The subjects were directed inoculated with the agents; gonorrhoea was directly injected into the urethra using a toothpick swab inserted 1/2 inch into the urethra, chancroid was injected into the skin and syphilis was introduced by skin injection and by exposing the foreskin of the penis to the infectious agent.  In seven cases, women were exposed to syphilis through the injection of the bacteria directly into the spinal fluid through a cisternal puncture.  Scientists also wanted to better understand whether syphilis could penetrate the mucous membranes of the digestive system; in these cases, subjects swallowed a mixture of testicular tissue, fluid containing syphilis and distilled water.  In each case, the subjects were not informed of the purpose of the study and did not consent to being part of a study.  Here is a table summarizing the methods used to introduce STDs to the subjects involved in the study:

 
 

Records show that 678 subjects that contracted gonorrhoea and chancroid received treatment, however, research suggests that some of the subjects infected with syphilis were prescribed either no treatment or partial treatment.  The records do not reflect whether or not the infected commercial sex workers were treated.  

 

In addition to the 1308 research subjects, 5128 subjects including soldiers, prison inmates, psychiatric patients (a total of 642 patients), children (a total of 1384 between the ages of 1 and 18 years from both orphanages and the highland area of Guatemala), leprosy patients and American Air Force personnel located at the U.S. base in Guatemala were the targets of diagnostic testing which included blood tests and lumbar punctures to improve the tools available to accurately diagnose antibodies that indicated exposure to syphilis.  These continued until 1953.

 

In all, between February 1947 and October 1948, Dr.
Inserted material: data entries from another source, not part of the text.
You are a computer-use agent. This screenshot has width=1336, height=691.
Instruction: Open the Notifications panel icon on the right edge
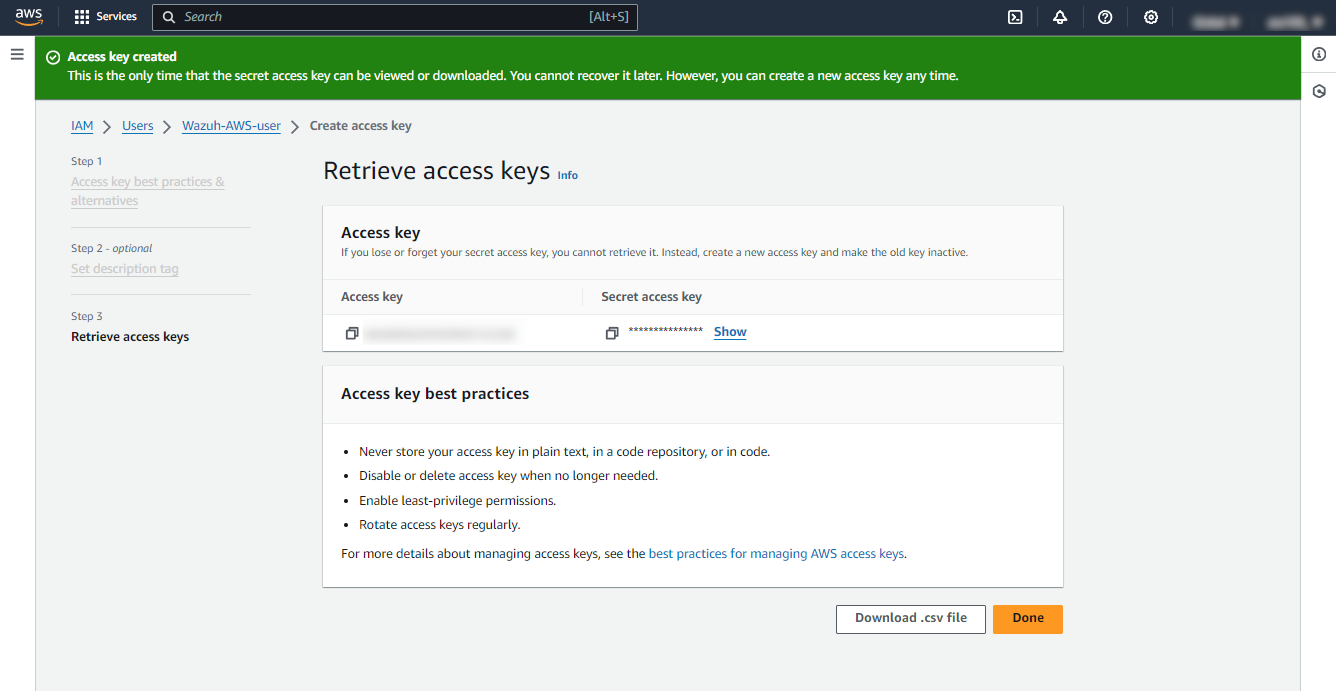point(1319,90)
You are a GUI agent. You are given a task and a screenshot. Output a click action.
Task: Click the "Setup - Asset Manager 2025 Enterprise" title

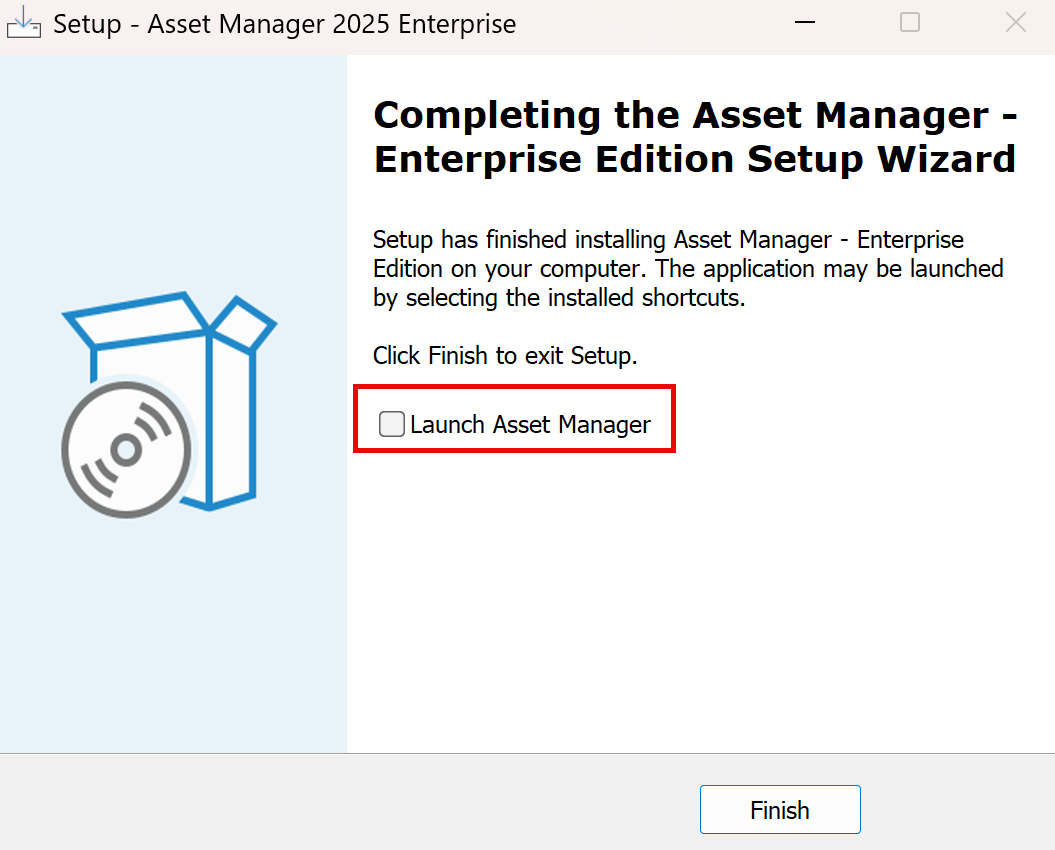(285, 24)
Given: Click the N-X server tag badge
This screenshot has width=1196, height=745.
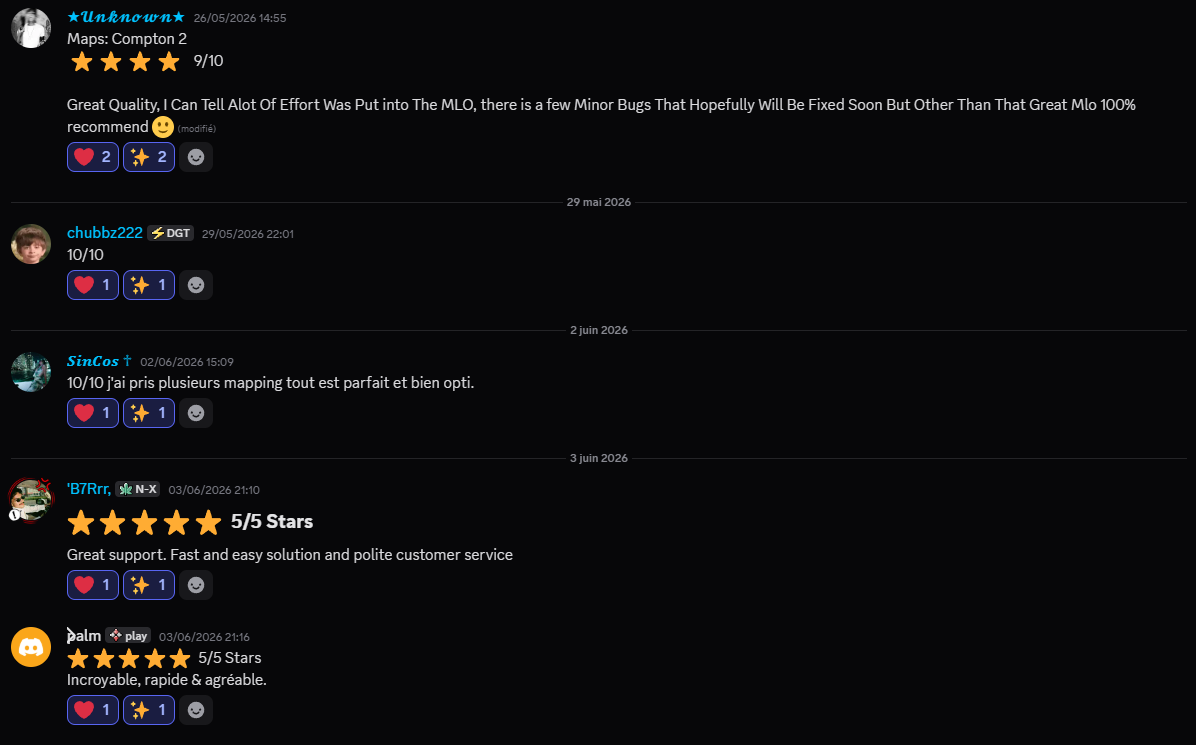Looking at the screenshot, I should 138,490.
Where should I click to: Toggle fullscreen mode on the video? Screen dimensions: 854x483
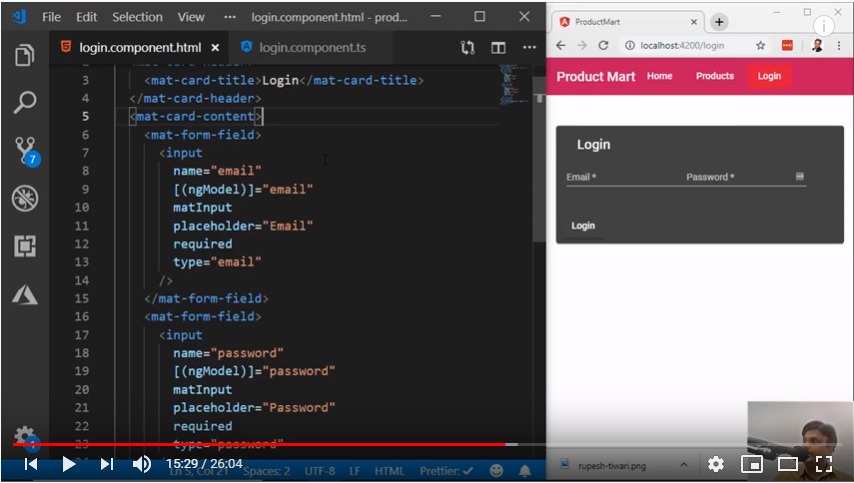coord(823,464)
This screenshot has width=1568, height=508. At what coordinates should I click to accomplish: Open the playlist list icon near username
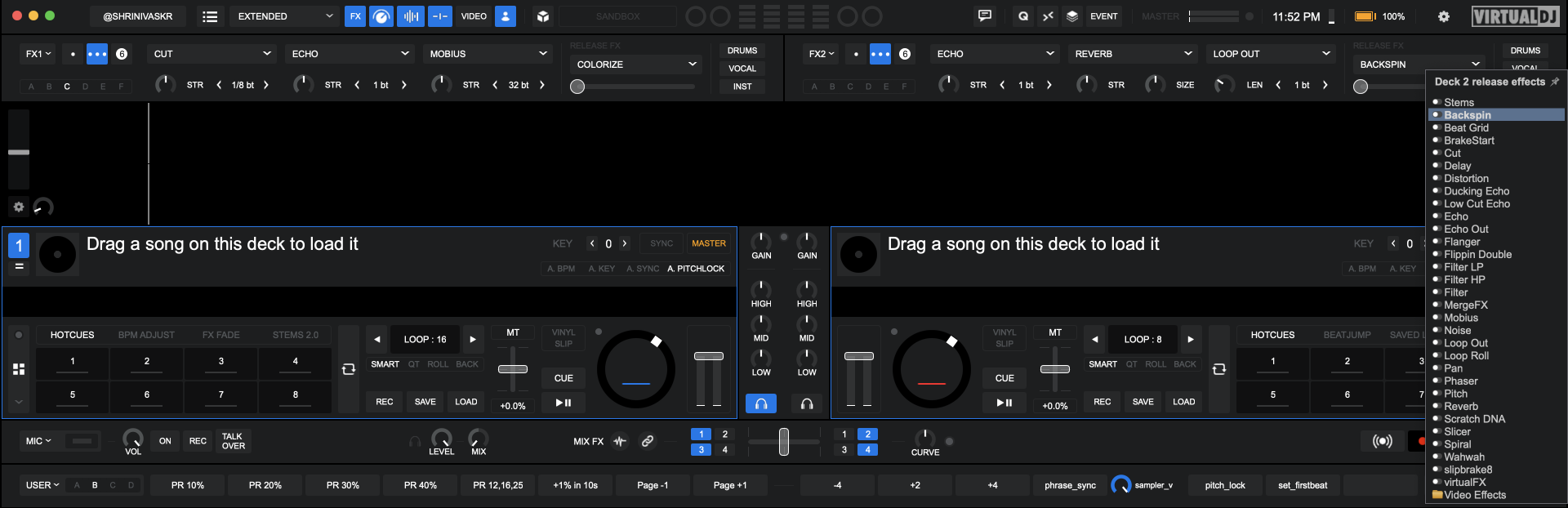click(210, 16)
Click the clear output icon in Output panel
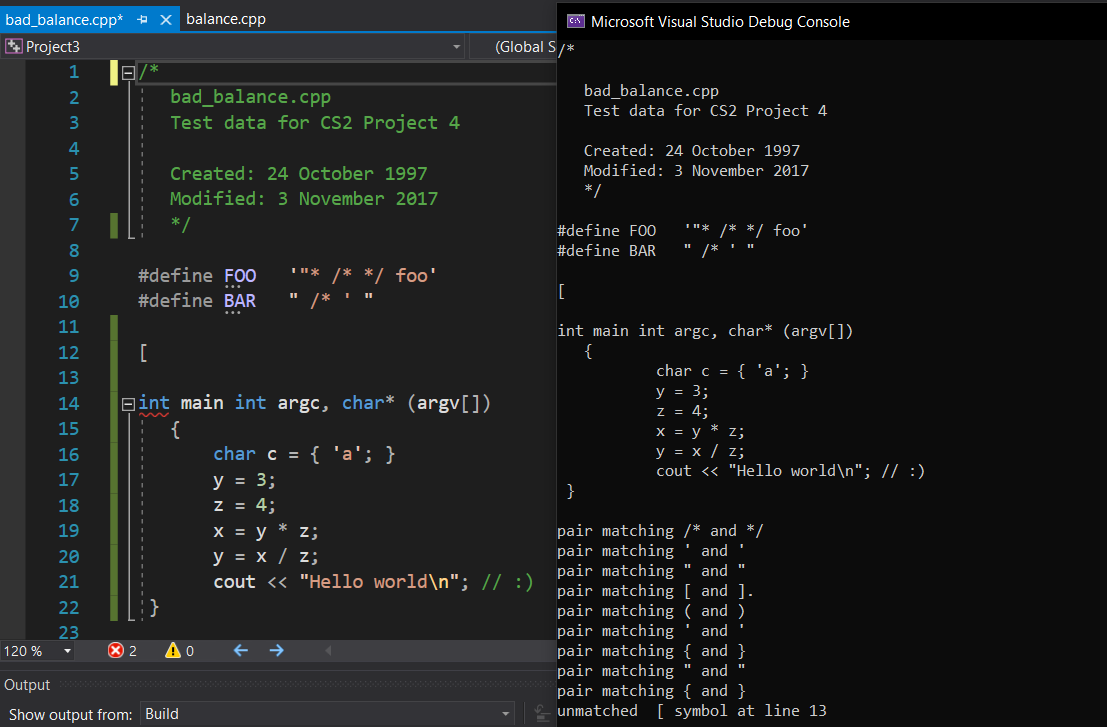This screenshot has width=1107, height=727. coord(541,714)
Cutler undertook 32 gonorrhoea experiments, 17 syphilis experiments and one chancroid experiment as shown on this table:

 
During the course of the experiments, 83 subjects died, however, the relationship between the experiment and the deaths is unclear.  Dr. Cutler attributed the "steady loss of patients by death" to tuberculosis.

 

According to the U.S. Department of Health and Human Services (HHS), the following ethical breaches took place:
 

1.) The use of subjects who were part of a highly vulnerable population.

 

2.) Research took place without valid and informed consent of the subjects involved.

 

3.) Deception was used by those who conducted the study.

 

The Guatemala travesty was discovered during research on the Tuskegee Study of Untreated Syphilis by Professor Susan Reverby, a 1943 – 1944 study that left nearly 400 African American males in Alabama with syphilis untreated for nearly 30 years with the United States government observed the progress of their infections. 

 

The HHS claims that:

 

"Such abuses could not occcur today in research funded or conducted by the U.S. government. A series of safeguards established over the past 40 years provide protection for human participants, whether in the United States or overseas, in medical research from these types of abuses."

 

That said, here is a critical paragraph from the "Ethically Impossible" report released by the Presidential Commission for the Study of Bioethical Issues in 2011: 

 

"While research is sometimes still done with vulnerable populations, using deliberate exposure and infection, and without informed consent, such studies have to be carefully justified, reviewed, and approved often with additional protections added."

 

One has to question whether, in the haste to develop a human vaccine for Ebola particularly if the outbreak gains strength in the developed world, exceptions to the "research rules" for uninformed consent and the use of vulnerable populations (i.e. African men and women) might be found in the interest of both drug company profits and expedited vaccine product development.